Department of Labor Rule Would Protect Retirement Savers – Including Women

Yesterday, the Department of Labor issued final rules creating a fiduciary standard for retirement savings advisors. The rule requires investment advisors to provide advice about retirement savings that is in their clients’ best interest.  The bigger news, for most people, is that investment advisors weren’t already required to do so, since they have people’s life savings in their hands – and their retirement security at risk.

Unfortunately, the reason this rule was necessary was that some advisors steered their clients into investments that provided higher fees for them (that is, the advisors), but were inappropriate for their clients.  Advice given despite the obvious conflicts of interest can cause savings to be eroded because of excessive fees, or to fail to grow as much as a client needs to ensure a secure retirement. Such conflicted investment advice can cost an individual worker or retiree tens or even hundreds of thousands of dollars, and the White House Council of Economic Advisers estimates that more than $17 billion dollars a year, in the aggregate, is lost because of conflicted advice.

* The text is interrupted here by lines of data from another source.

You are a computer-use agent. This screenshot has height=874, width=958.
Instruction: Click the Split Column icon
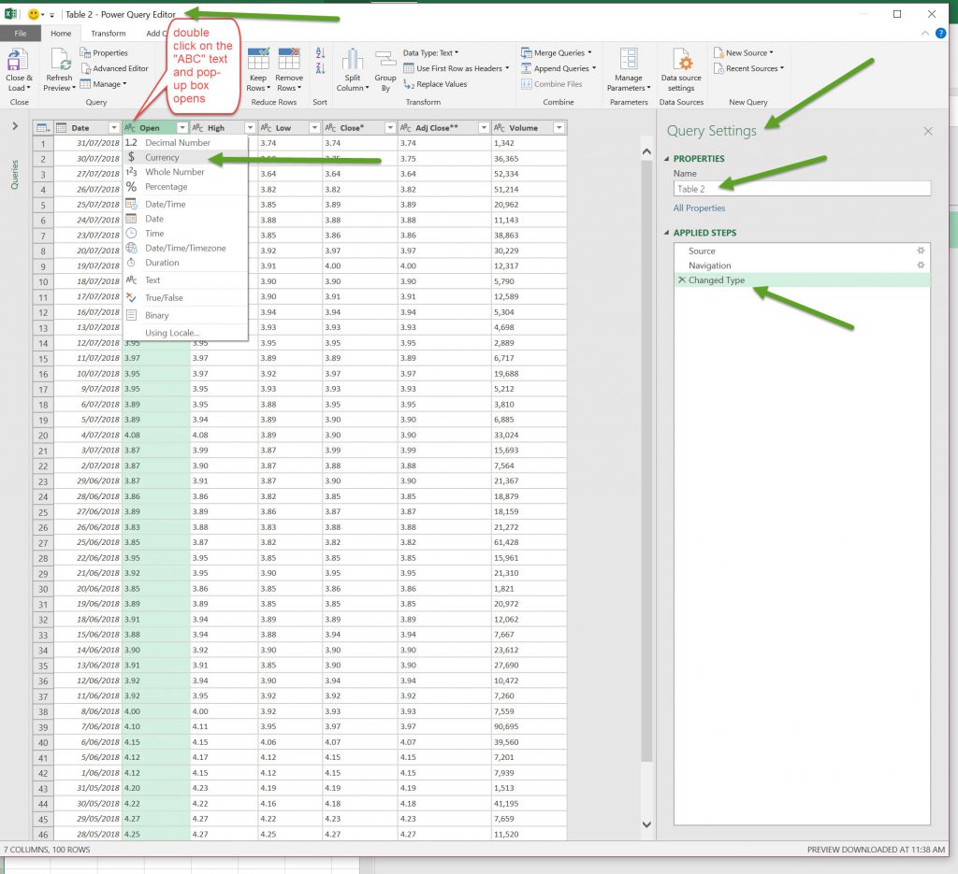click(x=352, y=62)
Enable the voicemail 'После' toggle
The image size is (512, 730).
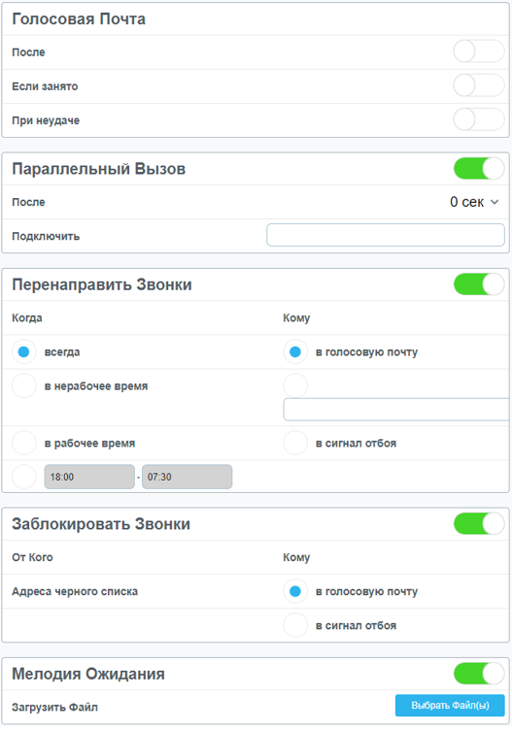(x=478, y=51)
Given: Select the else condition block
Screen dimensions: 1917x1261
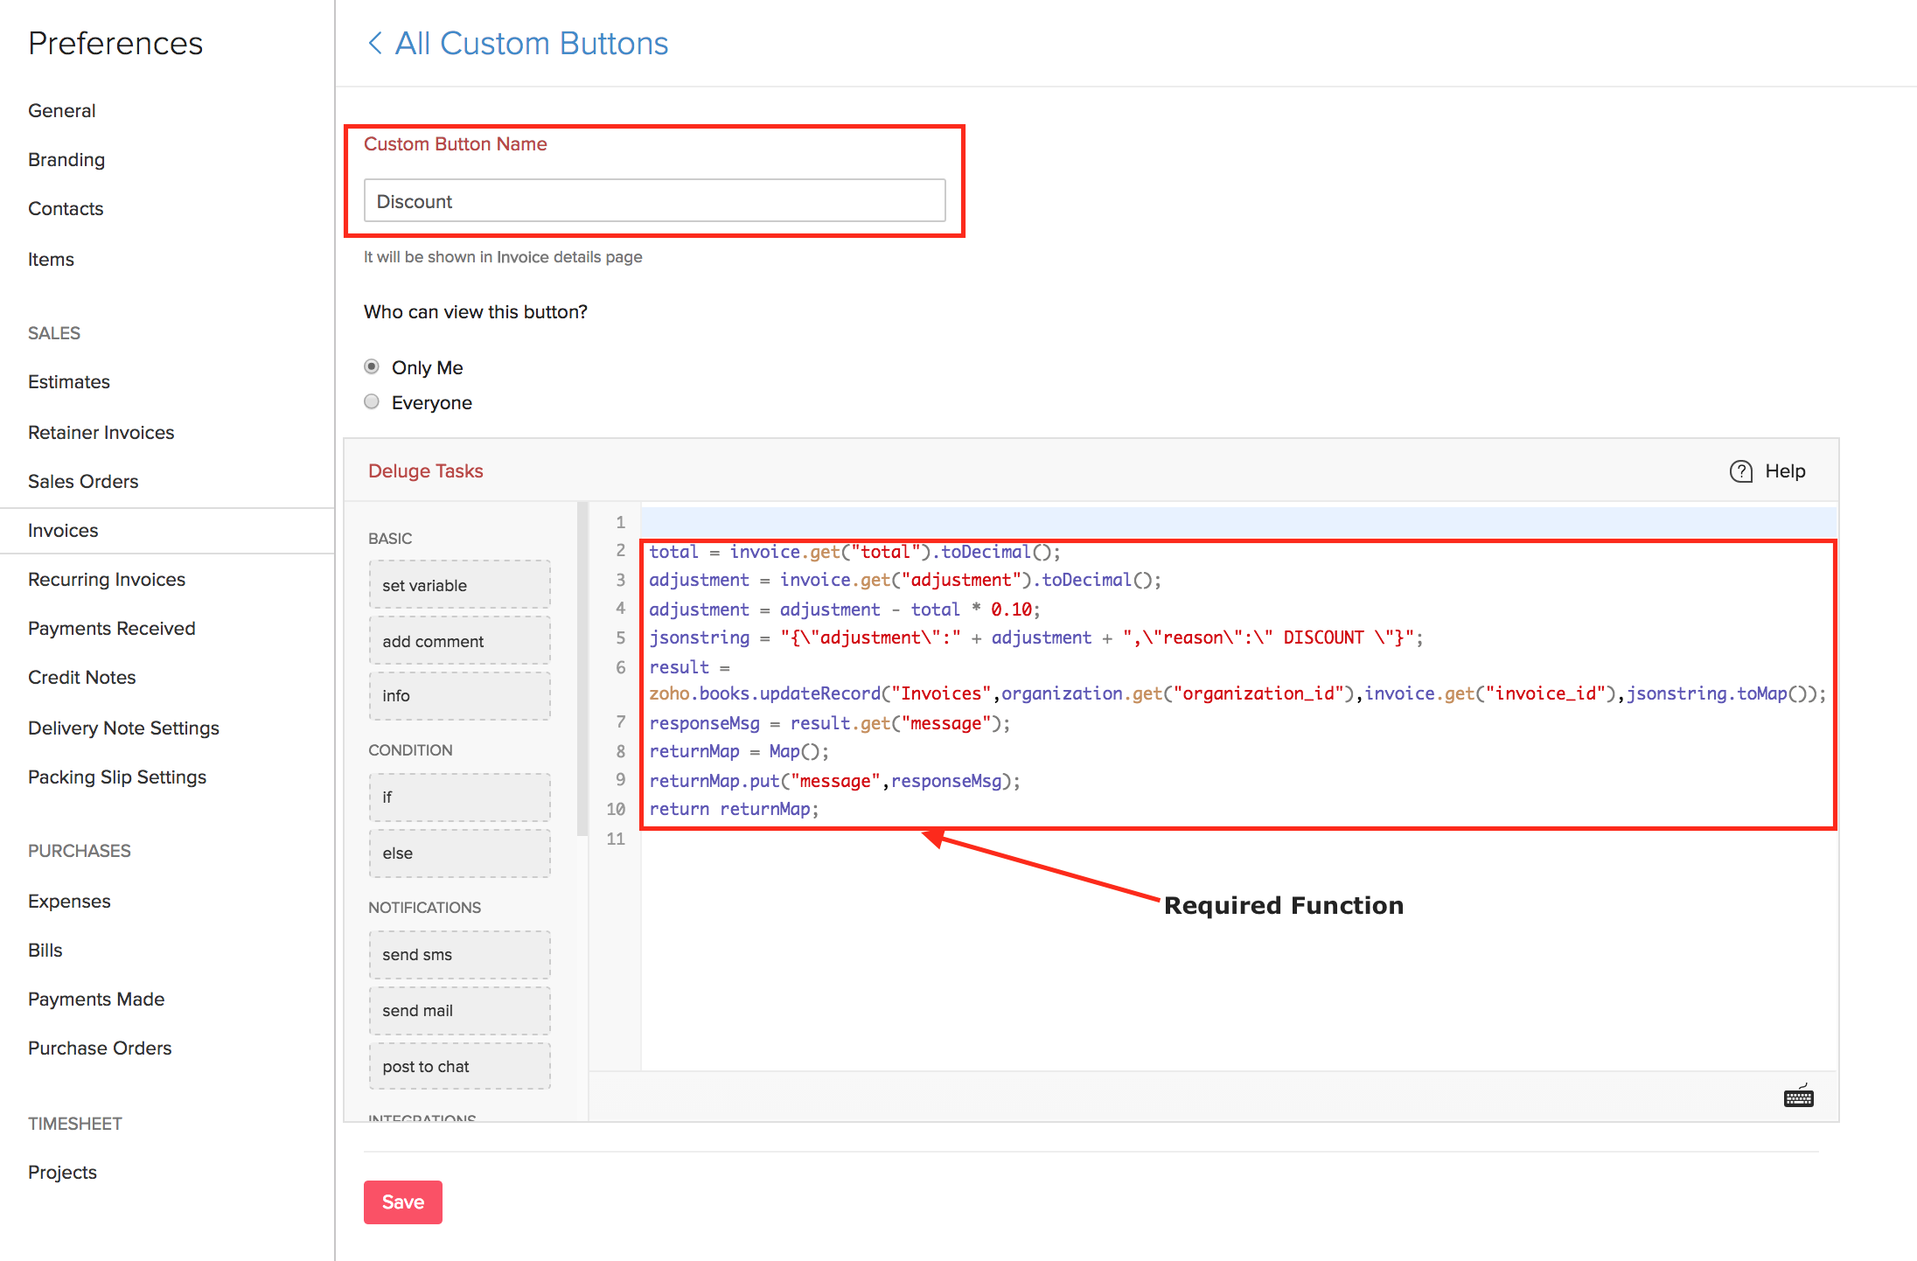Looking at the screenshot, I should point(459,853).
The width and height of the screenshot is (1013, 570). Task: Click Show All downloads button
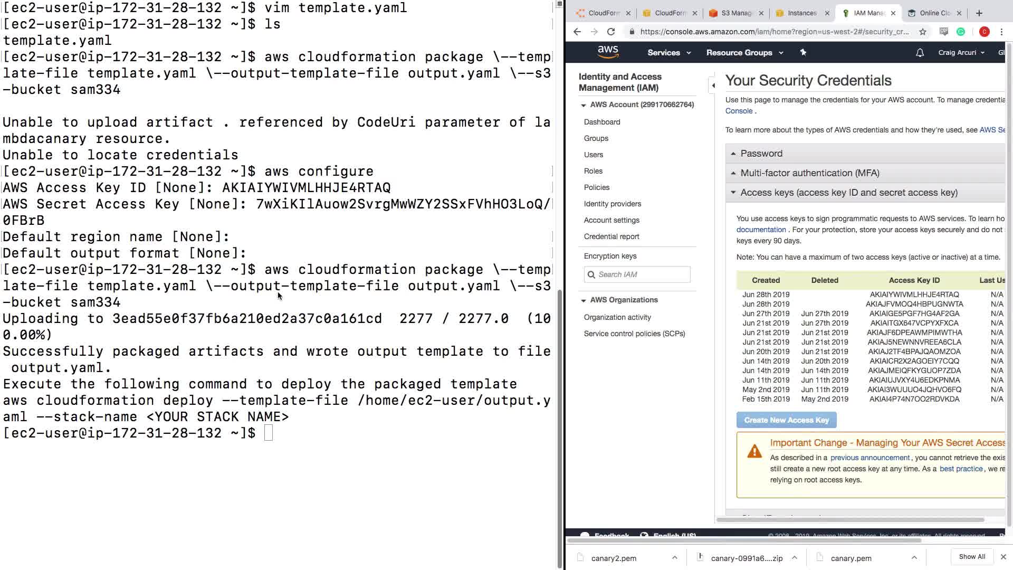(972, 557)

The costs of conflicted investment advice can really add up over a lifetime of work, and fall most heavily on savers with smaller account balances — like women. And because women need to make their savings stretch over a longer lifespan than men do, on average, women are especially hard-hit when their retirement savings are reduced due to bad investment advice.  As a result, women will greatly benefit from the Department of Labor’s requirement that investment advisers act in their clients’ best interest, not their own.